▶ **Task goal**:
Reproduce each of the rows below word for word, without changing anything.

▶ **Material provided**:

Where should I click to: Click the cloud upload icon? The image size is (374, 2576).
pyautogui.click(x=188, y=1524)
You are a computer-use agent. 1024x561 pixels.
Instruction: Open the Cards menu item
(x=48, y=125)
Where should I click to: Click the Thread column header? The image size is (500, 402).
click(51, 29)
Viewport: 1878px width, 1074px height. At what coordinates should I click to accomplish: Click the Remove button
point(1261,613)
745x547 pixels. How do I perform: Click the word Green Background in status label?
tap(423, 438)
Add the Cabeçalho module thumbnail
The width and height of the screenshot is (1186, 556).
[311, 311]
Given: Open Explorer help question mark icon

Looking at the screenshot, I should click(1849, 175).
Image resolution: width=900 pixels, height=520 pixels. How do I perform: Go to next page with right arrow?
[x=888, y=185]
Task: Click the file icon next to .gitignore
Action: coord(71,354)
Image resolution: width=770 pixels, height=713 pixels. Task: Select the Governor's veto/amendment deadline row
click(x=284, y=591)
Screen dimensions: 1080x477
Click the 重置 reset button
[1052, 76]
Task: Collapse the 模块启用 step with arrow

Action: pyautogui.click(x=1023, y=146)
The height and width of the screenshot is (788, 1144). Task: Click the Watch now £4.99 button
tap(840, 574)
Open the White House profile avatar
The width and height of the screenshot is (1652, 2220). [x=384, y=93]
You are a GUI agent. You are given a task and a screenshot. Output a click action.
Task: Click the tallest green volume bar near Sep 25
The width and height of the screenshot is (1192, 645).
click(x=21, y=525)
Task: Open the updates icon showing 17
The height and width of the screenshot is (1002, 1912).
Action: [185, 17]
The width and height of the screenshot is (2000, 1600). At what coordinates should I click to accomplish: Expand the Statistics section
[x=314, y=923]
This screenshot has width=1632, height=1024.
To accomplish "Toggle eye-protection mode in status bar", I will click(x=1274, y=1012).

▶ **Written solution**:
Where should I click to: Click the cloud upload icon? The image size is (374, 2576).
pyautogui.click(x=188, y=1524)
You are a computer-use agent. 1024x561 pixels.
Instruction: Open the Cards menu item
(x=48, y=125)
Where should I click to: Click the Thread column header? The image size is (500, 402).
click(51, 29)
Viewport: 1878px width, 1074px height. At what coordinates should I click to accomplish: Click the Remove button
point(1261,613)
745x547 pixels. How do I perform: Click the word Green Background in status label?
tap(423, 438)
Add the Cabeçalho module thumbnail
The width and height of the screenshot is (1186, 556).
[311, 311]
Given: Open Explorer help question mark icon

Looking at the screenshot, I should click(1849, 175).
Image resolution: width=900 pixels, height=520 pixels. How do I perform: Go to next page with right arrow?
[x=888, y=185]
Task: Click the file icon next to .gitignore
Action: coord(71,354)
Image resolution: width=770 pixels, height=713 pixels. Task: Select the Governor's veto/amendment deadline row
click(x=284, y=591)
Screen dimensions: 1080x477
Click the 重置 reset button
[1052, 76]
Task: Collapse the 模块启用 step with arrow

Action: pyautogui.click(x=1023, y=146)
The height and width of the screenshot is (788, 1144). Task: Click the Watch now £4.99 button
tap(840, 574)
Open the White House profile avatar
The width and height of the screenshot is (1652, 2220). [x=384, y=93]
You are a GUI agent. You are given a task and a screenshot. Output a click action.
Task: Click the tallest green volume bar near Sep 25
The width and height of the screenshot is (1192, 645).
click(x=21, y=525)
Task: Open the updates icon showing 17
The height and width of the screenshot is (1002, 1912).
Action: [185, 17]
The width and height of the screenshot is (2000, 1600). At what coordinates should I click to accomplish: Expand the Statistics section
[x=314, y=923]
This screenshot has width=1632, height=1024.
To accomplish "Toggle eye-protection mode in status bar", I will click(x=1274, y=1012).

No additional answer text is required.